## begin Records provided

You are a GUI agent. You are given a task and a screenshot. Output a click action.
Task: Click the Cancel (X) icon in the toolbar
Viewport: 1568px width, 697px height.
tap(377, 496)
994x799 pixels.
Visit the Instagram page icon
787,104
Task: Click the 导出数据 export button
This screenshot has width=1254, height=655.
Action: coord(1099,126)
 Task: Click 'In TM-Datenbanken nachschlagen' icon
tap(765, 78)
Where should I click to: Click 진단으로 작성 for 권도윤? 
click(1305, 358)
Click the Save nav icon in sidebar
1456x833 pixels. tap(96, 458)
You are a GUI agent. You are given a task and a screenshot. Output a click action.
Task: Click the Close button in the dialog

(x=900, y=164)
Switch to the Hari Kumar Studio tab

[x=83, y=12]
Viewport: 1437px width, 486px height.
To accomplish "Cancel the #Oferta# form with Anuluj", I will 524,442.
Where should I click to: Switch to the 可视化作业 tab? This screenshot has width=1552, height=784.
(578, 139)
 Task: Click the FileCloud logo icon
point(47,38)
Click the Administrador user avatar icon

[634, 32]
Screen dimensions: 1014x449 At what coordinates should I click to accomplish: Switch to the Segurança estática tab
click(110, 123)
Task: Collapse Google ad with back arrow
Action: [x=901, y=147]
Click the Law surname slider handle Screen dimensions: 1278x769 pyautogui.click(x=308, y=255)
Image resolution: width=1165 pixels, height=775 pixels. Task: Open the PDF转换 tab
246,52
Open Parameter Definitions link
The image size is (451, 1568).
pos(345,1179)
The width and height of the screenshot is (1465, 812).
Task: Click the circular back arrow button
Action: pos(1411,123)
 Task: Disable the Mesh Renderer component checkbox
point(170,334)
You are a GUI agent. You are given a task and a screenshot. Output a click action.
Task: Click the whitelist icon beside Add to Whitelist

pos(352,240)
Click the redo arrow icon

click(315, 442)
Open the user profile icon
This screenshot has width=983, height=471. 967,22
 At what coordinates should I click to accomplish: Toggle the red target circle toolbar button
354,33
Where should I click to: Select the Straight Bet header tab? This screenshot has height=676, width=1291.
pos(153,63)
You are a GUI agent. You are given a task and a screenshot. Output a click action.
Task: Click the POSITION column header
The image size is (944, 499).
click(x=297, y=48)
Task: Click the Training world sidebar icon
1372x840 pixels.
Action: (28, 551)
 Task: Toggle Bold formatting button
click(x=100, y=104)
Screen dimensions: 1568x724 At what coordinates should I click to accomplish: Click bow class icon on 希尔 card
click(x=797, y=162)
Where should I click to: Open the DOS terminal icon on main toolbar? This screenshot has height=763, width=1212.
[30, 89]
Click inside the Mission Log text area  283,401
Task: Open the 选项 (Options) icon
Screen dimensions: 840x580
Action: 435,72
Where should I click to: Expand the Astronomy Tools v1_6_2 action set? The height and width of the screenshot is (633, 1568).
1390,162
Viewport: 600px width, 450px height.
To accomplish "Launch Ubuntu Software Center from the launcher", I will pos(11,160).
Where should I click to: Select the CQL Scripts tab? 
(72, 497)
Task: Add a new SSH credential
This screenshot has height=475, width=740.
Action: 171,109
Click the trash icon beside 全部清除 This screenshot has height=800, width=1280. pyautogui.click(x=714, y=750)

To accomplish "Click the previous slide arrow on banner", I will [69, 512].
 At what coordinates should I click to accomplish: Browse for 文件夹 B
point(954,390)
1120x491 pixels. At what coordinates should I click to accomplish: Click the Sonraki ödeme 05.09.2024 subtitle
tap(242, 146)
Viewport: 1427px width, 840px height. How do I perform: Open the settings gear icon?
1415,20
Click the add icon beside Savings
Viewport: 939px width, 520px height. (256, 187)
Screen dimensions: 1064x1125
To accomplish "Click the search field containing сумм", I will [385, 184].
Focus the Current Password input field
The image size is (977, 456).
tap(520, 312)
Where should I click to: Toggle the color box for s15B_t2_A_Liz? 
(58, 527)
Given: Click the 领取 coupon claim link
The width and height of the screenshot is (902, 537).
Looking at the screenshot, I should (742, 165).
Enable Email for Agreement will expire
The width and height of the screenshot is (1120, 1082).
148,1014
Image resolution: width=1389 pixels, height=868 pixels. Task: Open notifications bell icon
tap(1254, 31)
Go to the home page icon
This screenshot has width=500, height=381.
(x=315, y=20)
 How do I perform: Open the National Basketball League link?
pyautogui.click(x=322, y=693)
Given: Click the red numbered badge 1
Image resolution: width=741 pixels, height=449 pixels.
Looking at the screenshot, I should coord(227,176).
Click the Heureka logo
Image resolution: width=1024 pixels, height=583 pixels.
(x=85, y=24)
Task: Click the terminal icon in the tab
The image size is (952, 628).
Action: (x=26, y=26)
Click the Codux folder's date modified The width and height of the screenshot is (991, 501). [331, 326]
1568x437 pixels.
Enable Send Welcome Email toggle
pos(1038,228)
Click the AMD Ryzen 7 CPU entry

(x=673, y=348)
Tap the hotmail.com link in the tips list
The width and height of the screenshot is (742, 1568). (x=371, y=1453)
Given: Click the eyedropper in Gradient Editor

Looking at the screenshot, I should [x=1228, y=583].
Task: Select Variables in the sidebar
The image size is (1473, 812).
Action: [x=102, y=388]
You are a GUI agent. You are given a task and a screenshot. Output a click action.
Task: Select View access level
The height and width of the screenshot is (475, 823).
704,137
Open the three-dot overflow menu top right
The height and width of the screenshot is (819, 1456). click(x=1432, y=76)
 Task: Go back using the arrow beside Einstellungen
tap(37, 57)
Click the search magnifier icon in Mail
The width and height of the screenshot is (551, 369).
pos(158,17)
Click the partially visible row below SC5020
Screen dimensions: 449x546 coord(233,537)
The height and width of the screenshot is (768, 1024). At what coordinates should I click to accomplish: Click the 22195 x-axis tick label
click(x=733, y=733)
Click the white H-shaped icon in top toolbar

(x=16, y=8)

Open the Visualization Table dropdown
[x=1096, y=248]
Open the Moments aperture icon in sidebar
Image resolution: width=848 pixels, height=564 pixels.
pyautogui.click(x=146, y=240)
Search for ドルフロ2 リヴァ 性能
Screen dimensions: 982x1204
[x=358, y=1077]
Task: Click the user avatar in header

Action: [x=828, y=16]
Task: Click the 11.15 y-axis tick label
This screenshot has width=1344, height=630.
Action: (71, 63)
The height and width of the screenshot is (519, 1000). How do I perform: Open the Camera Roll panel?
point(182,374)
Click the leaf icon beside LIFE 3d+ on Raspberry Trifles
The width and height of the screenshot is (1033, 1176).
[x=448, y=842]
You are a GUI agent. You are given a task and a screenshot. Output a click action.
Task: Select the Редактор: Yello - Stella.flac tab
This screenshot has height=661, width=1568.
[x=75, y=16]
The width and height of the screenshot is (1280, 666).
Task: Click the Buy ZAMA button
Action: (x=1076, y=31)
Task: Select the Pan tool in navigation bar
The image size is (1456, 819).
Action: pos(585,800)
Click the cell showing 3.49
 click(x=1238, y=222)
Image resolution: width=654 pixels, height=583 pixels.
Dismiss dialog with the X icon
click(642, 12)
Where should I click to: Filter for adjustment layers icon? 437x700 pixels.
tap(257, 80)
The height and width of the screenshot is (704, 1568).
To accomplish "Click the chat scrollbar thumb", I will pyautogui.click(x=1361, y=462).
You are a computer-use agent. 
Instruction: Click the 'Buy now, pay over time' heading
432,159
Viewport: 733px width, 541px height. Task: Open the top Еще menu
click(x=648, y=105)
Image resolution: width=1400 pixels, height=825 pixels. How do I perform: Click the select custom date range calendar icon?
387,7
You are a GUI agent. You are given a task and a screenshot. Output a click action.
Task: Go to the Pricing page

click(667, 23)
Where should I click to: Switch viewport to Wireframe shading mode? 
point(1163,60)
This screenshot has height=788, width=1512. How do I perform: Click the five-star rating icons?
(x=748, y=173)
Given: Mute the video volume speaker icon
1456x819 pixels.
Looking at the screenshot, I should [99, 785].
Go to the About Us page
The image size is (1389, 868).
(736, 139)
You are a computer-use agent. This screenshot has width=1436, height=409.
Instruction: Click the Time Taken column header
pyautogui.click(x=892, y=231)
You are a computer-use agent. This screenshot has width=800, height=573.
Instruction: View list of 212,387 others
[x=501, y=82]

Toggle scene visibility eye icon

## end Records provided

Written request
Return the lines of the listing word for word, starting at the line that contains "Click the white H-shaped icon in top toolbar" and stopping after the line that contains "click(x=648, y=105)".

Solution for this exercise
Click the white H-shaped icon in top toolbar

(x=16, y=8)

Open the Visualization Table dropdown
[x=1096, y=248]
Open the Moments aperture icon in sidebar
Image resolution: width=848 pixels, height=564 pixels.
pyautogui.click(x=146, y=240)
Search for ドルフロ2 リヴァ 性能
Screen dimensions: 982x1204
[x=358, y=1077]
Task: Click the user avatar in header

Action: [x=828, y=16]
Task: Click the 11.15 y-axis tick label
This screenshot has width=1344, height=630.
Action: (71, 63)
The height and width of the screenshot is (519, 1000). How do I perform: Open the Camera Roll panel?
point(182,374)
Click the leaf icon beside LIFE 3d+ on Raspberry Trifles
The width and height of the screenshot is (1033, 1176).
[x=448, y=842]
You are a GUI agent. You are given a task and a screenshot. Output a click action.
Task: Select the Редактор: Yello - Stella.flac tab
This screenshot has height=661, width=1568.
[x=75, y=16]
The width and height of the screenshot is (1280, 666).
Task: Click the Buy ZAMA button
Action: (x=1076, y=31)
Task: Select the Pan tool in navigation bar
The image size is (1456, 819).
Action: pos(585,800)
Click the cell showing 3.49
 click(x=1238, y=222)
Image resolution: width=654 pixels, height=583 pixels.
Dismiss dialog with the X icon
click(642, 12)
Where should I click to: Filter for adjustment layers icon? 437x700 pixels.
tap(257, 80)
The height and width of the screenshot is (704, 1568).
To accomplish "Click the chat scrollbar thumb", I will pyautogui.click(x=1361, y=462).
You are a computer-use agent. 
Instruction: Click the 'Buy now, pay over time' heading
432,159
Viewport: 733px width, 541px height. Task: Open the top Еще menu
click(x=648, y=105)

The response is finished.